My name is Fred and I am a gay conservative living in Ottawa. This blog supports limited government, the right of the State of Israel to live in peace and security, and tries to expose the threat to us all from cultural relativism, post-modernism, and radical Islam. I am also the founder of the Free Thinking Film Society in Ottawa (www.freethinkingfilms.com)

Friday, September 16, 2005

The British must solve this problem....

Here is one of the main problems with international law.
BRITAIN is desperate to avoid a diplomatic row with Israel after Ariel Sharon apparently snubbed an invitation from Tony Blair to visit London, claiming that he feared arrest.
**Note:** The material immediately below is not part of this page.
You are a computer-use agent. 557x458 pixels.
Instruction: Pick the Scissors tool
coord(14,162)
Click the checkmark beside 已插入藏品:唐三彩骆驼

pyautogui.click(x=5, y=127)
The Israeli Prime Minister is understood to have cited the case of a senior general who narrowly escaped detention at Heathrow on war crimes charges last week. Doran Almog remained on an El Al Boeing 747 rather than risk falling into the hands of Scotland Yard after a human rights group lodged charges that cannot be brought in Israel.

Mr Blair suggested that Mr Sharon could visit Britain when the pair met for talks on the sidelines of the United Nations’ 60th anniversary summit in New York. The Israeli premier shot back that because of his years of army service he could also find himself facing arrest.

“I would really like to visit Britain,” Mr Sharon was said to have told Mr Blair. “The trouble is that I, like Major-General Almog, also served in the (Israeli Defence Force) for many years. I too am a general. I have heard that the prisons in Britain are very tough. I wouldn’t like to find myself in one.”

The growing legal threat to Israeli officers also forced the former Chief of the Army Staff, Moshe Ya’alon, to cancel a fund-raising visit to London because of fears that he might be arrested on war crimes charges relating to attacks on Palestinian civilians and property.

Israeli authorities have also warned the serving chief of staff, Major-General Dan Halutz, against travelling to Britain because of the war crimes complaints filed against him by the left-wing army “refusenik” group, Yesh Gvul.

Silvan Shalom, the Israeli Foreign Minister, said the attempted arrest of Major General Almog and the risk to others as an “outrage”, saying he would press British authorities for a change in the law.

Mr Shalom said: “The fact that Israeli soldiers and high-ranking officials are prevented from entering European countries is an outrage. We take a grave view of this. Don’t forget that Britain has troops in Iraq. What will it do if other countries decide that British soldiers and officers committed war crimes in Iraq? Will it consent to having them arrested in other countries? I think it should change at once.”